I blushed since I thought she meant it as a compliment, and I don’t take them well. I looked at the ground while I answered, “He did.”
She wrinkled her forehead. “Have you heard of Dr. Lee Winslow?”
I nodded. Of course I’d heard of Dr. Winslow. Nearly every parent who has a kid with ASD knows who she is, since she’s been on the front lines of autism research since the beginning. She’s written over twenty books and given TED Talks all over the country on topics ranging from diet and nutrition to managing tantrums and practicing self-care. Oprah even had her on once. I don’t agree with everything she says, but our views are closely aligned on the important things.
“Dr.
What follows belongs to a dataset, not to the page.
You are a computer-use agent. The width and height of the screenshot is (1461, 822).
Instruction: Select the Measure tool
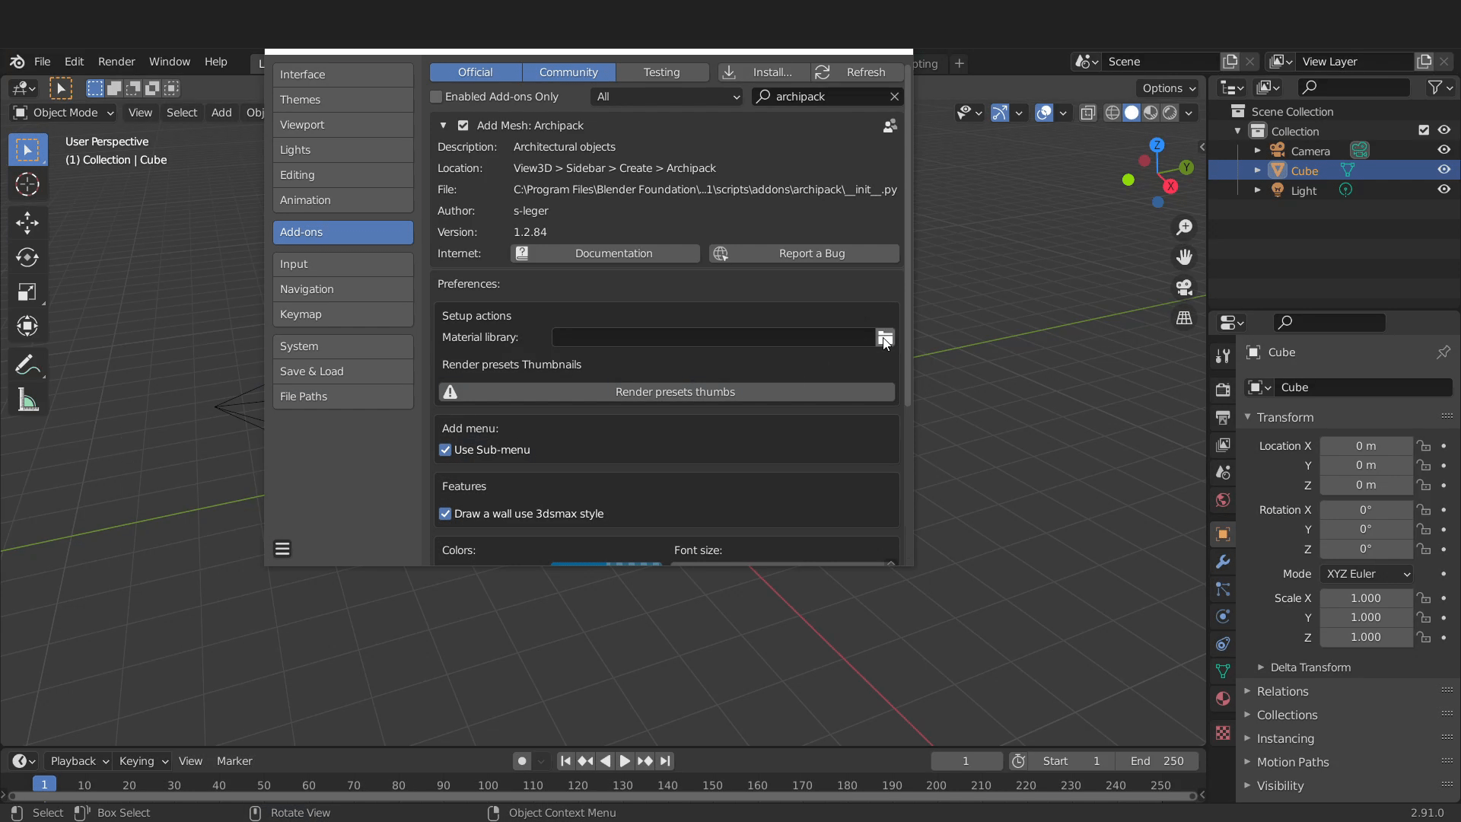point(27,399)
Lee Winslow”—Genevieve nodded her head with approval—“now, she’s the best of the best.” She locked eyes with me while she said it and refused to look away even after she was finished, like a dog trying to establish some weird form of dominance. “Was she unavailable?”
“I guess so.” I forced a smile and looked away, trying to hide my embarrassment.
A few beats of awkward silence stretched between us, and it was a few more seconds before she suddenly threw her arms around me and squealed, “Oh well, I’m glad I got you anyways!”
Her dramatic moods are understandable given everything she’s going through and what she’s been through before. I googled everything I could find on her last night. I watched the news clips from after her husband, John, died six years ago. She looked completely wrecked. It’s been less than that since my husband left me, so I know what it’s like to have the ground fall out from underneath you, when you’re suddenly faced with raising a child with unique challenges on your own. The level of responsibility is almost crippling.
I felt it strong when Davis walked out on me and Harper three years ago. We’d been together since my first year of graduate school at Tulane. I fell in love with his sleepy blue eyes and his lips, which were always turned up in a half grin, by our third date. He was a good southern boy raised on cornbread and biscuits whose family had roots three states deep, so there was no way I was getting him out of the South. At least that’s what I thought. Until the day he left and never came back. He said he didn’t want to live where he’d known everyone since kindergarten. I felt like I’d gotten thrown off a cliff. I never saw it coming. Probably the same way Genevieve felt when her husband dropped dead at the dinner table while they were having a glass of wine.